Spencer Greening (Gitga’at Nation): “We have complex decision-making processes. We have complex forms of governance. It’s relevant to today’s legal context and it has legitimacy. . . We work with communities to learn these laws from Elders, knowledge keepers, and the land itself. . . . I hope that with this resurgence of Indigenous law, that connection comes back. Understanding that the political world, the legal world, is bigger than these human-to-human relationships, when it extends to a relationship and a responsibility, an obligation to plants, animals, spiritual beings that we don’t see on a daily basis.” (at 1:30, 2:00, and 6:13 minutes)

Lindsay Borrows (Anishinaabe), daughter of Anishinaabe expert on Indigenous Law in Canada John Burrows, an accomplished Indigenous attorney herself, and author of Otter’s Journey through Indigenous Language and Law addresses the role of experiential learning in Indigenous worldview: “If you’re going to be considering environmental law, you need to be in relationship with the land and with the water.
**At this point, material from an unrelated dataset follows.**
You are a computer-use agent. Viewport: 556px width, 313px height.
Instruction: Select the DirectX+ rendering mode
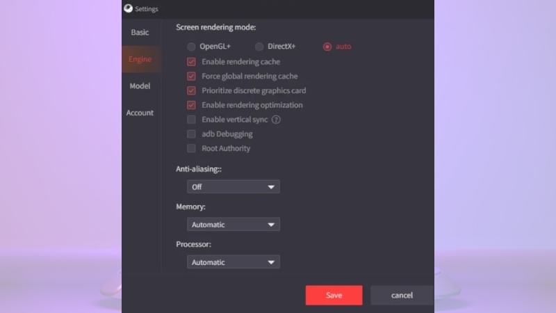(x=259, y=47)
And so it made a lot of sense when we were working with Alice and the . . .  team, that we got to be in relationship with the land by spending about a month outside.” (at 2:00 minutes) And Hannah Askew, an attorney of European descent with the RELAW Team, points to one of the most important elements of the experiential learning Lindsay describes: “One of the first things that Alice taught Lindsay and I when we arrived was how to behave respectfully with some of the other beings on the land.” (at 2:20 minutes)

Alice Williams (Tsilhqo’tin Nation): “Our parents taught us to respect the land, the water, each individual animal, bird, fish. Everything on earth has spirit: the rocks, the soil, the trees.” (at 2:30 minutes)

A text-over in the video points to the importance of Mythic Ways of Knowing — in this case, learning from Knowledge that’s been encoded in story format — to Indigenous Law: “Traditional stories hold within them legal principles that have guided Indigenous nations since time immemorial. The RELAW project draws out legal principles from stories.”